* [STATED EXERCISE]: In the passage below about Paul Dehn, which film was his first screenplay, the one that won him an Oscar?

* [DOCUMENT PASSAGE]:
The Gay Godfather of James Bond
Born a hundred years ago today, the poet and critic Paul Dehn trained spies, won an Oscar and, notwithstanding his long, loving co-habitation with another man, helped create the epitome of 20th-century heterosexual virility—yet even Google all but asks, “Paul who?”
How could this be? What tastemakers did he offend? Did he throw a drink in Malcolm Cowley’s face, make a pass at Edmund Wilson? Hardly. His only crime was to excel at the art that dare not speak its name:
Paul Dehn was a screenwriter.
In addition to his great unsung original scripts, Dehn wrote or helped write the definitive James Bond picture (Goldfinger), two excellent John le Carré films (The Spy Who Came in From the Cold and The Deadly Affair), a virtual primer on how to translate an Agatha Christie novel to the screen (Murder on the Orient Express), and a fondly remembered adaptation of a certain derivative Elizabethan playwright (The Taming of the Shrew). He has credits on all four initial Planet of the Apes sequels, and won the Oscar for his very first screenplay, the widely influential Cold War suspense film Seven Days to Noon.
In the process, Dehn [as in “the melancholy …”] resurrected or reinvented at least three genres given up for dead at the time: the British mystery, the Shakespeare adaptation, and the spy film. He understood a thing or two about espionage, having refined and then practiced it with distinction in England’s Special Operations Executive during World War II. Yet the 100th anniversary of Dehn’s birth is passing today without the merest hiccup of notice.

* [PROVIDED MATERIAL]:
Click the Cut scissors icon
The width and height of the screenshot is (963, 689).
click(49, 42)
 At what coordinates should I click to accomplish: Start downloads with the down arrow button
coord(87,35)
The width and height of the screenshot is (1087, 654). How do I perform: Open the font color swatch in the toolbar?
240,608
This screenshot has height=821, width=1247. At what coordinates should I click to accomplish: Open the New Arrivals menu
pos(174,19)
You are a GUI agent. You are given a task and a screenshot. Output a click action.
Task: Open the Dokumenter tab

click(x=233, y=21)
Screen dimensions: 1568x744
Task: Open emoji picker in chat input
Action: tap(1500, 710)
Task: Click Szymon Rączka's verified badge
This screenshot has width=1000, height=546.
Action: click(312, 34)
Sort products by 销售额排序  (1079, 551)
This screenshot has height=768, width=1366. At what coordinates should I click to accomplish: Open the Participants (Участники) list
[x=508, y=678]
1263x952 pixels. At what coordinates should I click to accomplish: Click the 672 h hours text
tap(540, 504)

* [ANSWER TO THE TASK]: Seven Days to Noon